Collected data:
○ ○ ○ ○ ○

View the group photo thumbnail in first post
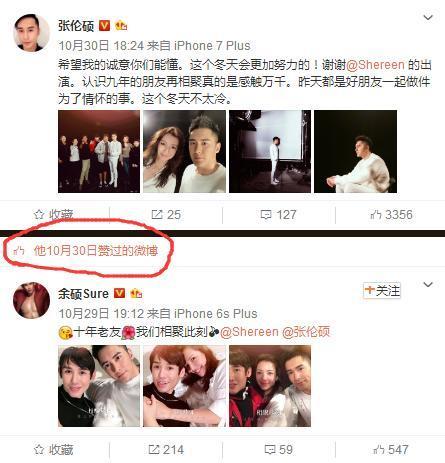 click(x=99, y=151)
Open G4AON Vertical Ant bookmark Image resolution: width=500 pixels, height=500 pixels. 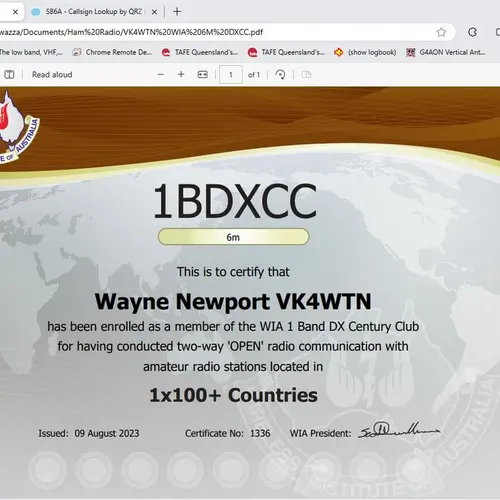[x=446, y=52]
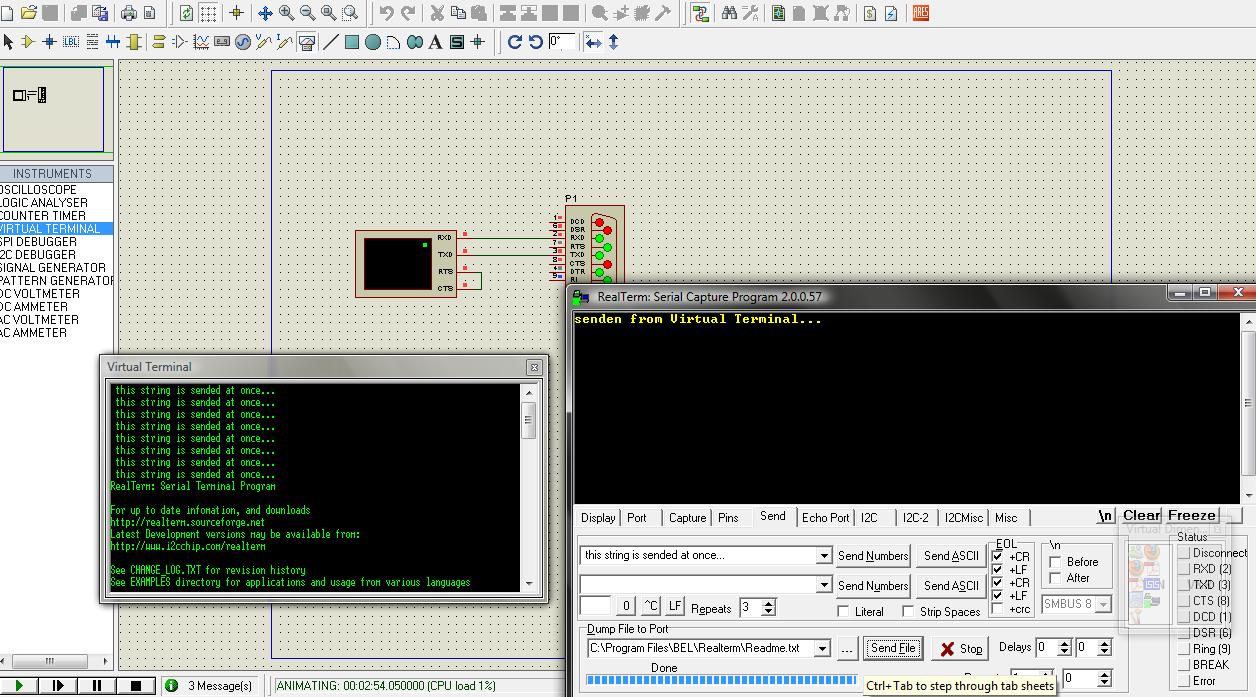Click the rotate clockwise icon

tap(515, 42)
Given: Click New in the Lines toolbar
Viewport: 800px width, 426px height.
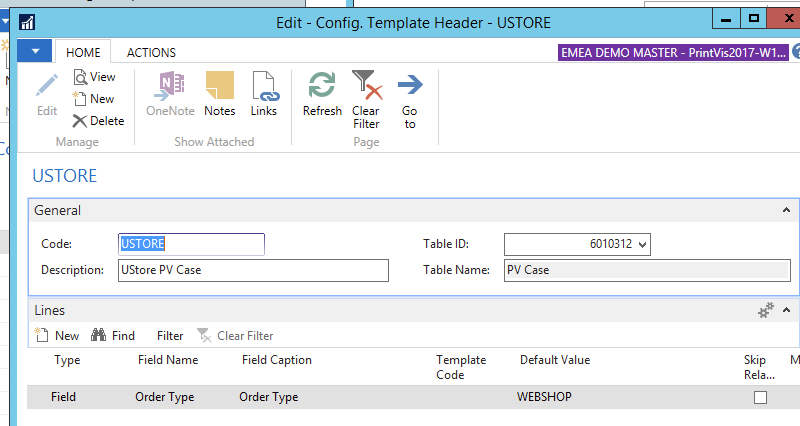Looking at the screenshot, I should [57, 336].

○ ○ ○ ○ ○

■ YOUR ASSIGNMENT
From the line with "Given: Click New in the Lines toolbar" through the final line of the records above, return each line exactly and nothing else. Pictures are to be skipped.

■ RESPONSE
Given: Click New in the Lines toolbar
Viewport: 800px width, 426px height.
Looking at the screenshot, I should [57, 336].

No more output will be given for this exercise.